* What the task asks: In the listing below, find each line that holds the string "computer" and copy it.

* Information shown:

□ □ □ □

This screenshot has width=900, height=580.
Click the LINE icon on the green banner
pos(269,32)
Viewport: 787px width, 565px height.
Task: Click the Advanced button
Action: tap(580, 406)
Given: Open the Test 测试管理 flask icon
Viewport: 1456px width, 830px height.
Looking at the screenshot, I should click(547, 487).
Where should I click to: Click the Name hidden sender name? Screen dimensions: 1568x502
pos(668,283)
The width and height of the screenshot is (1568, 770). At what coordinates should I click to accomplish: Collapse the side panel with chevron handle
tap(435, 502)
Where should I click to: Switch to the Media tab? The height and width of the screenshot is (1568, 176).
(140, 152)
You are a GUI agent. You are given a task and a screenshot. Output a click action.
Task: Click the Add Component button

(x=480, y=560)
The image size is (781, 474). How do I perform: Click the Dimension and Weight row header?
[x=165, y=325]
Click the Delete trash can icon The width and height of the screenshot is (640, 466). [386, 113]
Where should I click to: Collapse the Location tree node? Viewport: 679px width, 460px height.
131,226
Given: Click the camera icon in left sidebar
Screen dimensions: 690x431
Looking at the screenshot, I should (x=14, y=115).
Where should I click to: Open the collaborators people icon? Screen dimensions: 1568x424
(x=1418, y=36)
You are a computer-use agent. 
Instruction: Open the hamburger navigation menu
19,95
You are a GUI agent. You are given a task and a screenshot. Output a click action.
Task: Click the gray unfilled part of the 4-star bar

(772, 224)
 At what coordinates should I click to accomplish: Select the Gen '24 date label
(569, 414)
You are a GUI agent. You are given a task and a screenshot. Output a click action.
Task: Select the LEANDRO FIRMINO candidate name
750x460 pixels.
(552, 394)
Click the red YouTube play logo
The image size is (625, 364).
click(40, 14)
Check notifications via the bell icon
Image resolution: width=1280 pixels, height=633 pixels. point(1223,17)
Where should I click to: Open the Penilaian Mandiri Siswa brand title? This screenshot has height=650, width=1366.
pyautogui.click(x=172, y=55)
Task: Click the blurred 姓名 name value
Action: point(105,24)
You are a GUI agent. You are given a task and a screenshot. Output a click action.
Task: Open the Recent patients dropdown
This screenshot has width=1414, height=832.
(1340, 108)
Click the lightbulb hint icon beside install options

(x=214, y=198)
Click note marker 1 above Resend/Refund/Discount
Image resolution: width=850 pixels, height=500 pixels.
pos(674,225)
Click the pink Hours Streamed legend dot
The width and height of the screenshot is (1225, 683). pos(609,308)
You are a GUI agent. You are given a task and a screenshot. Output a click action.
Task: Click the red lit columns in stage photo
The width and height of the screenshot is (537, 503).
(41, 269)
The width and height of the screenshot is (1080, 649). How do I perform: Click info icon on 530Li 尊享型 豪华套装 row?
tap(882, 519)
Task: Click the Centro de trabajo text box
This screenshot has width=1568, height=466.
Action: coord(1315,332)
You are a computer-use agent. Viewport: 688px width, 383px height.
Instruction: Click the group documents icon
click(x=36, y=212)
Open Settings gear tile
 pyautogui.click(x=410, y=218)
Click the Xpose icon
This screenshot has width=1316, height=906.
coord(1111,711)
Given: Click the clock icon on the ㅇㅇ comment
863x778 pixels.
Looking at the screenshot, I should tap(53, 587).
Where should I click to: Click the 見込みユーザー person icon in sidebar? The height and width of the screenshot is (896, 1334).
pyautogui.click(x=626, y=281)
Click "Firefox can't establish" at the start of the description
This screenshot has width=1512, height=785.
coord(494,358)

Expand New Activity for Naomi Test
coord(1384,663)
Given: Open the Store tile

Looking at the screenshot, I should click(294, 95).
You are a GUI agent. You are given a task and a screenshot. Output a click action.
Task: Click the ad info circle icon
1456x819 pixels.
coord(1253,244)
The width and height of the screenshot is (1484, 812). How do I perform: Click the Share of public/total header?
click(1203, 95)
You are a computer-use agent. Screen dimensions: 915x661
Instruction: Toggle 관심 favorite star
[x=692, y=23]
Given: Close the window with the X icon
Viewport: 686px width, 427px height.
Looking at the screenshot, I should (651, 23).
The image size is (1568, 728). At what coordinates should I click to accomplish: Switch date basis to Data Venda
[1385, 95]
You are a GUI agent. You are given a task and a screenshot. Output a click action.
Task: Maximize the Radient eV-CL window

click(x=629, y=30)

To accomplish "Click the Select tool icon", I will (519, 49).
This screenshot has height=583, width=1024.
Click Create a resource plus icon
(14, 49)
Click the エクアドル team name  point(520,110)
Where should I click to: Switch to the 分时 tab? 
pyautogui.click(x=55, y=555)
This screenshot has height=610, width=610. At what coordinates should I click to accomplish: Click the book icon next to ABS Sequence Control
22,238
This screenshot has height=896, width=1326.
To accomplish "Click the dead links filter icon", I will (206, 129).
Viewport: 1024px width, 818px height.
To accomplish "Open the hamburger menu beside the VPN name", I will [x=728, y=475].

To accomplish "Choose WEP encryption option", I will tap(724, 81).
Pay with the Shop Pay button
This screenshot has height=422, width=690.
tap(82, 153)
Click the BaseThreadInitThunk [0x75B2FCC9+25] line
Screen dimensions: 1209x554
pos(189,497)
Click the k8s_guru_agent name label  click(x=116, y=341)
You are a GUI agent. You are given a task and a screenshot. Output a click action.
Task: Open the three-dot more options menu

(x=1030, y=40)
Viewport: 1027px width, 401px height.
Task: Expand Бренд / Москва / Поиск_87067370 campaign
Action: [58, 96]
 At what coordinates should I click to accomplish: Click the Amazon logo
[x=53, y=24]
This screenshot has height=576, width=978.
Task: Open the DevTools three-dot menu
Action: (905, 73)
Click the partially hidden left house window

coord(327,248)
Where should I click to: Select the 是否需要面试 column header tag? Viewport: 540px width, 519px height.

□ □ □ □

* Answer below:
You are a computer-use agent. 
You are a computer-use agent. Viewport: 688px width, 383px height.
You are a computer-use agent. Screen dimensions: 915x661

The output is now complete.